Et si on parlait de la Gambie, ce petit pays d’Afrique de l’ouest, oublié depuis la transition réussie après 22 ans du règne sanguinaire et loufoque de Yahya Jammeh.
Mais, un peu plus d’un an après l’arrivée au pouvoir en janvier 2017 du Président Adama Barrow - démocratiquement élu en décembre 2017- les victimes sont déçues.
Elles se sentent oubliées et négligées, écrit notre envoyé spécial à Banjul, Maxime Domegni. Parmi ces victimes, la propre nièce de Yahya Jammeh. Aujourd’hui engagé à défendre la mémoire de son père et de sa tante, tous des Jammeh tués par leur propre frère Yahya. « À 27 ans, elle a choisi librement de porter une lourde responsabilité d’envergure nationale voire internationale sur ses épaules. Celle de réclamer justice pour ses propres parents mais aussi pour le millier de victimes déjà répertoriées par le Centre des victimes de violations des droits de l’Homme en Gambie dont elles est l’un des animateurs principaux », écrit Maxime Domegni.
Cela ne va pas difficultés pour la jeune femme notamment au sein de sa propre communauté ethnique, celle de l’ancien Président, les Jolas « qui se réfugient derrière un repli identitaire, voyant par exemple avec des yeux très suspicieux la mise en place de la « Commission Vérité » et aussi la campagne pour traduire les bourreaux de l’ancien régime devant les tribunaux ». Sur les circonstances du décès de son père, Ayesha n’en sait pas plus que les autres Gambiens qui, depuis la chute de l’ancien régime, sont désormais habitués à s’informer de certaines horreurs de ce dernier par voie de presse.
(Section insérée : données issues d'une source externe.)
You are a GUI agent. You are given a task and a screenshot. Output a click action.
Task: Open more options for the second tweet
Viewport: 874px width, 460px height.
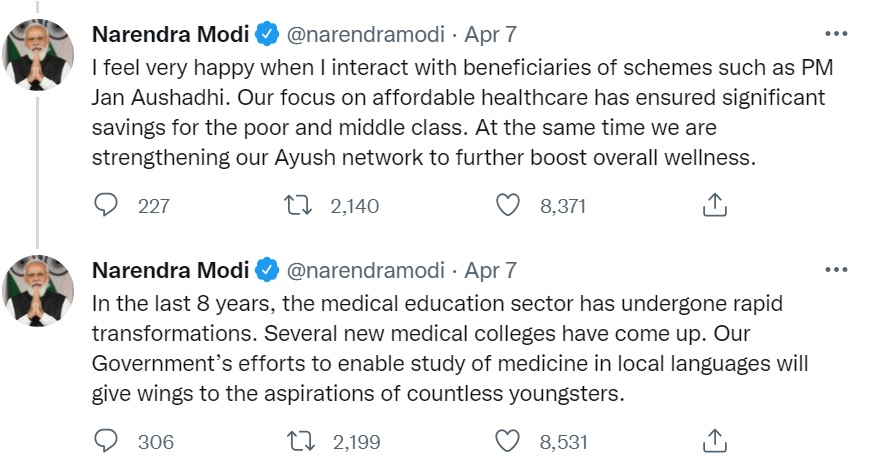[835, 270]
Ayesha raconte : « Plus de dix ans après les faits, tu ouvres la radio un matin et écoutes un junguler (ndlr : milice de Jammeh) commencer par raconter comment ils ont tué ton papa. Et toi tu es assise quelque part en train d’écouter cela. Ton cœur se brise de nouveau ».
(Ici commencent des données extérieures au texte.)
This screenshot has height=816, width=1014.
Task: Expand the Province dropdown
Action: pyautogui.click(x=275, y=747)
Dans une interview filmée à JusticeInfo.net, Marion Volkmann, une militante des droits de l’Homme venue de Human Rights Watch, responsable de la campagne #Jammeh2Justice, explique qu’il faut d’abord donner la parole aux victimes. « Il faut que les Gambiens racontent leur histoire », dit-elle. Elle souligne la nécessité d’une « volonté politique gambienne » pour que soient jugé l’ancien Président et ses complices. Marion Volkmann se dit « optimiste » et pense que Yahya Jammeh sera un jour traduit en justice, comme le fut Hissene Habré.
Autre transition difficile, le Mali comme l’explique Serge Michailof de notre partenaire The Conversation. Selon le chercheur, « l’armée malienne est en manifestement toujours incapable de contenir la propagation de l’insécurité ». Parce que “ dans les pays dits fragiles comme le Mali, la plupart des institutions sont la proie de réseaux clientélistes qui sont une grave source d’inefficacité”. “Il faut reconstruire non seulement de l’armée malienne mais de tout le système de sécurité du pays ce qui exige ainsi une forte volonté politique pour sacrifier le clientélisme au souci de l’efficacité”, explique t il.
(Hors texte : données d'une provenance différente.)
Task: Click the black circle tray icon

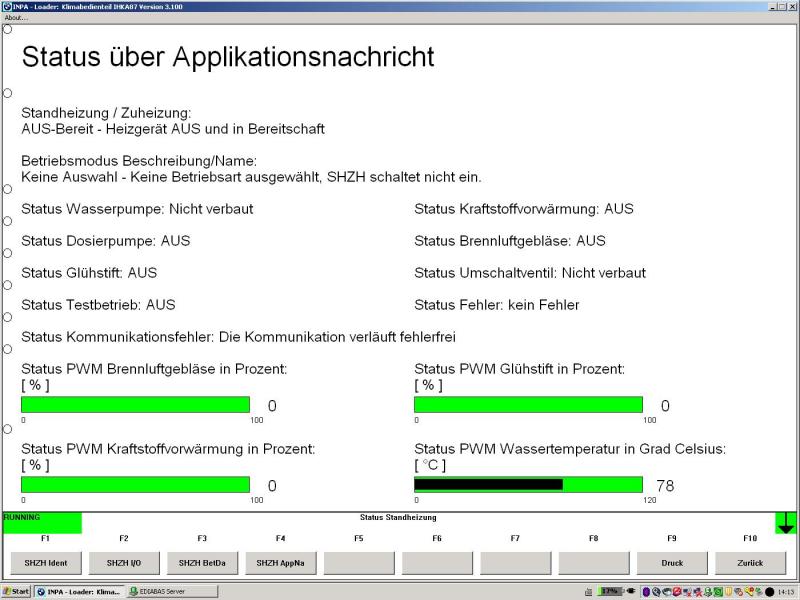Action: point(769,592)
Constat similaire en République Centrafricaine du spécialiste Didier Niewiadowski, qui dit redouter une partition du pays à la manière des deux Soudan. “En Centrafrique, au fil des ans, l'État est devenu de plus en plus fictif surtout dans les régions orientales, contiguës du Soudan, du Soudan du sud et de la RDC, pays également en crise”, écrit-il, ajoutant : “La fracture entre l'est centrafricain, plutôt arabophone et musulman, peuplé d'ethnies nilotiques, avec l'ouest, plutôt francophone et animiste-chrétien, peuplé de Bantous s'élargit avec les exactions des activistes de toutes origines”. Et de conclure : “L'année 2018 constituera une année décisive pour l'avenir de l'État centrafricain dont le naufrage ne serait pas sans conséquence pour les deux Congo, le Cameroun et le Tchad.”